##### Data for this task #####

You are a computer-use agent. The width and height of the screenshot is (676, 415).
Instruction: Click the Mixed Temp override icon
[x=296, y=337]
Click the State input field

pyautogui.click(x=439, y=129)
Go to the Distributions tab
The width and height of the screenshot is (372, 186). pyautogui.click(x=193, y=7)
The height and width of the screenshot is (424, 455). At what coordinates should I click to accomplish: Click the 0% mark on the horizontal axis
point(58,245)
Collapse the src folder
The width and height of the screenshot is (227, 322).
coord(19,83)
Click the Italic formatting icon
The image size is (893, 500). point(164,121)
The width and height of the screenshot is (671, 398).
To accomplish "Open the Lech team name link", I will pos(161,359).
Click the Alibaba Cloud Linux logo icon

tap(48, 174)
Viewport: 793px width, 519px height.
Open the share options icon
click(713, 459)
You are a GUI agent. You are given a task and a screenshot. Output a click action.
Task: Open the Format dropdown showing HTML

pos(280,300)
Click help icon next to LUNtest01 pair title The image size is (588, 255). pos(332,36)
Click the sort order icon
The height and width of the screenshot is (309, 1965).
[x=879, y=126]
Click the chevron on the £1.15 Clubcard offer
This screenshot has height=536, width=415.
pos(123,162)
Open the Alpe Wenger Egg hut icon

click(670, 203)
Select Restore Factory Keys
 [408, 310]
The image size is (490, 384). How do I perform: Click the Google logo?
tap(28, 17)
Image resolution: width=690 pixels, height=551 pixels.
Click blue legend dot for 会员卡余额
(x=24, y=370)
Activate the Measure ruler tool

#####

**Activity:** Give back each entry exactly as it was written.

**Answer to the exercise:**
You are a computer-use agent. The width and height of the screenshot is (676, 415).
Instruction: Click the Mixed Temp override icon
[x=296, y=337]
Click the State input field

pyautogui.click(x=439, y=129)
Go to the Distributions tab
The width and height of the screenshot is (372, 186). pyautogui.click(x=193, y=7)
The height and width of the screenshot is (424, 455). At what coordinates should I click to accomplish: Click the 0% mark on the horizontal axis
point(58,245)
Collapse the src folder
The width and height of the screenshot is (227, 322).
coord(19,83)
Click the Italic formatting icon
The image size is (893, 500). point(164,121)
The width and height of the screenshot is (671, 398).
To accomplish "Open the Lech team name link", I will pos(161,359).
Click the Alibaba Cloud Linux logo icon

tap(48, 174)
Viewport: 793px width, 519px height.
Open the share options icon
click(713, 459)
You are a GUI agent. You are given a task and a screenshot. Output a click action.
Task: Open the Format dropdown showing HTML

pos(280,300)
Click help icon next to LUNtest01 pair title The image size is (588, 255). pos(332,36)
Click the sort order icon
The height and width of the screenshot is (309, 1965).
[x=879, y=126]
Click the chevron on the £1.15 Clubcard offer
This screenshot has height=536, width=415.
pos(123,162)
Open the Alpe Wenger Egg hut icon

click(670, 203)
Select Restore Factory Keys
 [408, 310]
The image size is (490, 384). How do I perform: Click the Google logo?
tap(28, 17)
Image resolution: width=690 pixels, height=551 pixels.
Click blue legend dot for 会员卡余额
(x=24, y=370)
Activate the Measure ruler tool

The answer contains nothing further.